We wanted this baby for so long and finally we were able to have him. This was my 3rd pregnancy - I have 2 girls, and I thought that I knew the 9 month drill.
How wrong I was...
No one told me that baby boys and baby girls pregnancies are WAY too different. No one told me that the morning sickness can start whenever the baby boy feels like to, even if is at the second trimester when you suppose to be feeling all fine and dandy. No one told me that
when the doctor said "Not Hanky-Panky with Daddy" until further notice because you need to
bed rest, is when you want to "Hanky-Panky" with
Daddy. No one told me that bed rest is a pain in the butt, and watching TV all day can make you feel cranky.
No one told me that I'll start swelling for not apparent reason and look like Big Hero 6.
No one told me that I'll be extra emotional and the thought of having to leave my girl for few days due to the baby's arrival make me crack into tears of desperation - without warning. No one told me that even looking at my girl's face will brought the thought of having to leave her for few days due to the baby's arrival and make me crack into tears of desperation - without warning ALL OVER AGAIN.
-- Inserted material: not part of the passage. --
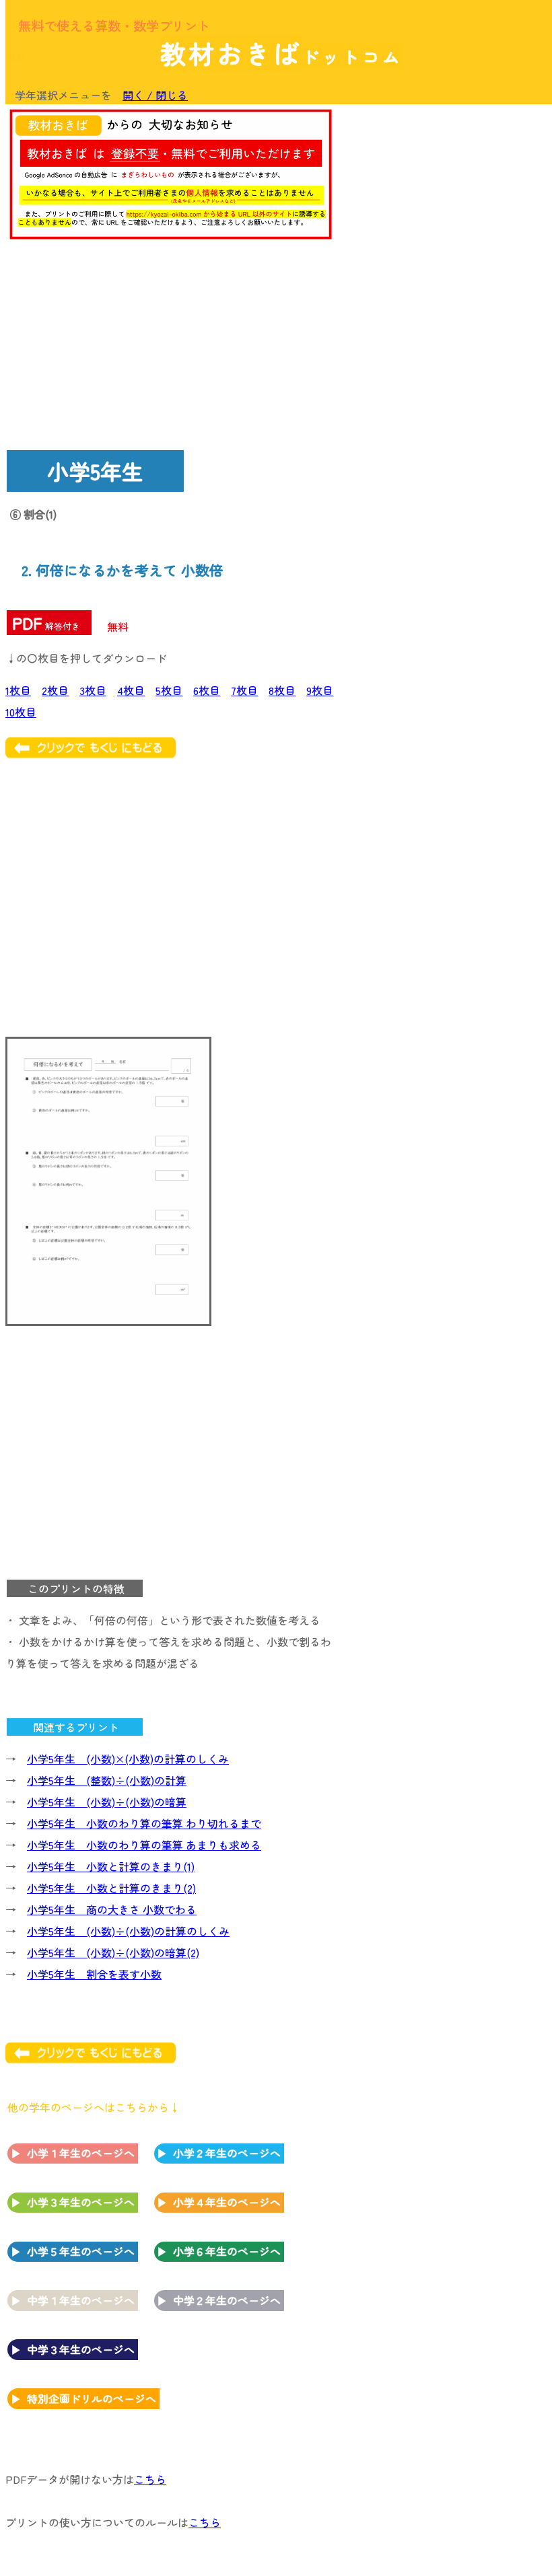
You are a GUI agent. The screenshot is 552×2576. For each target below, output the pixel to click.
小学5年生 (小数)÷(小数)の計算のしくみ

And the Oh-so-expected-day arrives and when you thought that the emotional roll-coaster was over... It start again with a different and strong twist. No one told me that all the pain will disappear as soon as I locked eyes into my Tiny Human.
No one told me that the sound of his cry is the most magical thing in the world. No one told me nor warned me of the overwhelming feeling that consumed me the first time that my girl holded her new Tiny Brother in her arms.
No one told me that I'll fall in love all over again with my family. No one told me that a proud and protective Big Sister is the most beautiful thing.
No one told me that I will be able to love her more - if that was even possible. No one told me that from being a Project Manager and a Mama of 1, I will became a comfy bed...
No one told me that I will develop a "fetish" for Tiny Human's feet.
No one told me that such a Tiny thing could be so darn funny.
No one told me that when he sleeps, I want to silence the world outside.
No one told me that when he cries I feel like dying inside and will do anything to stop his discomfort.
No one told me that those eyes will melt all my insides.
No one told me that his personality will be so much like mine.
No one told me that with only one hour of sleep I will survive the day. No one told me that all my years of experience as a Project Manager will be used to manage my Tiny Human. No one told me that an elaborated schedule needs to be establish with intervals of 3 hours per breastfeeding. No one told me that after each feeding I could eat an elephant (didn't happen before). No one told me that the Tiny Human can stay awake for so long, that only few minutes of sleep while eating or burping are enough.
No one told me that he will be so handsome and adorable.
And no one told me that I'll become Sting-Every-Breath-You-Take's Psycho... (This is one of the most misinterpreted songs ever. It is about an obsessive stalker, even it sounds like a love song.) I was already a Neurotic Mom, but no one told me that I'll become a whole new (higher) level of neurotic.
Every breath you take and every move you make
Every bond you break, every step you take, I'll be watching you
Every single day and every word you say
Every game you play, every night you stay, I'll be watching you
Enjoy your family, the Tiny Humans in your life, the little miracles that surrounds you. Be grateful for your sleepless nights, the dark circle under your eyes, the tiredness of your body. Time go too quickly and you'll missed all those things that no one told you about, but are the greatest of all.